Could you repeat the part of the article on the St. Johnsbury standoff that begins at the words "The episode began" and stops after "the record shows.", word for word?

EXERCISE PASSAGE:
● ● ●
The house on Caledonia Street in St. Johnsbury where Johnnie Simpson was accused of stabbing his girlfriend and taking a preteen hostage. Photo by Justin Trombly/VTDigger

Johnnie Simpson had been dealing with mental-health issues before he allegedly stabbed his girlfriend in the neck, took a preteen hostage and triggered a police standoff in St. Johnsbury last week, according to law enforcement documents. 

Those affidavits are among records filed in Caledonia Court providing a detailed account of the Nov. 26 incident, which ended when Simpson surrendered and was arrested after three hours holed up inside a home on Caledonia Street that day.

Simpson, 44, is now being held without bail on charges of first-degree domestic aggravated assault, aggravated assault and second-degree unlawful restraint. 

Screwed door shut, police say

The episode began around 6:50 a.m. that day, records show. 

A Vermont State Police trooper arrived at a home on Moose River Drive in town to find Simpson’s girlfriend with blood covering her chest and hands, according to an affidavit. She was holding a blood-soaked cloth to her throat.

The girlfriend told the trooper she had been putting dishes away when she slipped and fell on a knife before driving from the Caledonia Street home to the Moose River Drive house, where relatives live, the record shows.

“Looking at the wound, I knew this was not physically possible,” wrote the trooper.

As EMTs took the woman away by ambulance, the trooper received word about the apparent hostage situation and left for Caledonia Street.

There, a relative of Simpson’s told him the woman had come to the Moose River Drive house that morning. She said Simpson stabbed her, according to the affidavit.
● ● ●
Collected data:
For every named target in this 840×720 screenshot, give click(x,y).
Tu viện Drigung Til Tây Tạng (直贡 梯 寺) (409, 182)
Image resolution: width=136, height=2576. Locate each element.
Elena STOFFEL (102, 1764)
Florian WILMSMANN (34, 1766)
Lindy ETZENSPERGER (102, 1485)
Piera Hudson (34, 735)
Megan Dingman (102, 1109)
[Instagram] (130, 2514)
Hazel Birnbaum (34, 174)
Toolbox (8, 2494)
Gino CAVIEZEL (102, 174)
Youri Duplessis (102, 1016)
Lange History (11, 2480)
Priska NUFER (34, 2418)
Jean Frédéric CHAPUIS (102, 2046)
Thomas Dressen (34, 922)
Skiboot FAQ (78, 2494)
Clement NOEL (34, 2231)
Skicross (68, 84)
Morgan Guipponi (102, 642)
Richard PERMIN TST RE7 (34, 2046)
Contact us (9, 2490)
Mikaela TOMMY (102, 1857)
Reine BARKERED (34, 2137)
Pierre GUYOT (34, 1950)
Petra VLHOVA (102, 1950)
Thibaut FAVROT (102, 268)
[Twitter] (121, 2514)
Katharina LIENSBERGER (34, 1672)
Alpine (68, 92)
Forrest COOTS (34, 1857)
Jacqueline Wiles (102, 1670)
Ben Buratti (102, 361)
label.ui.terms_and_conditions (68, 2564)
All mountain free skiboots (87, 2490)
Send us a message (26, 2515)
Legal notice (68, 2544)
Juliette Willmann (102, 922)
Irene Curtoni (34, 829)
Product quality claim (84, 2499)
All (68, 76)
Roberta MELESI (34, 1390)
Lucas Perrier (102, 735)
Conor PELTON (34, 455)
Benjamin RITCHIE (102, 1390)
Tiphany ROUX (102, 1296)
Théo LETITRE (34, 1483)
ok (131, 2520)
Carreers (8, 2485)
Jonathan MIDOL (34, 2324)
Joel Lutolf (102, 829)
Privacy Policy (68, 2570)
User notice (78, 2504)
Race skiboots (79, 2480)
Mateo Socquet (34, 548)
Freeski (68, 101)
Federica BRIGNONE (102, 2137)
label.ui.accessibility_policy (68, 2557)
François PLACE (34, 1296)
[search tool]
● ● ●
SOLUTION TO THE EXERCISE:
The episode began around 6:50 a.m. that day, records show. 

A Vermont State Police trooper arrived at a home on Moose River Drive in town to find Simpson’s girlfriend with blood covering her chest and hands, according to an affidavit. She was holding a blood-soaked cloth to her throat.

The girlfriend told the trooper she had been putting dishes away when she slipped and fell on a knife before driving from the Caledonia Street home to the Moose River Drive house, where relatives live, the record shows.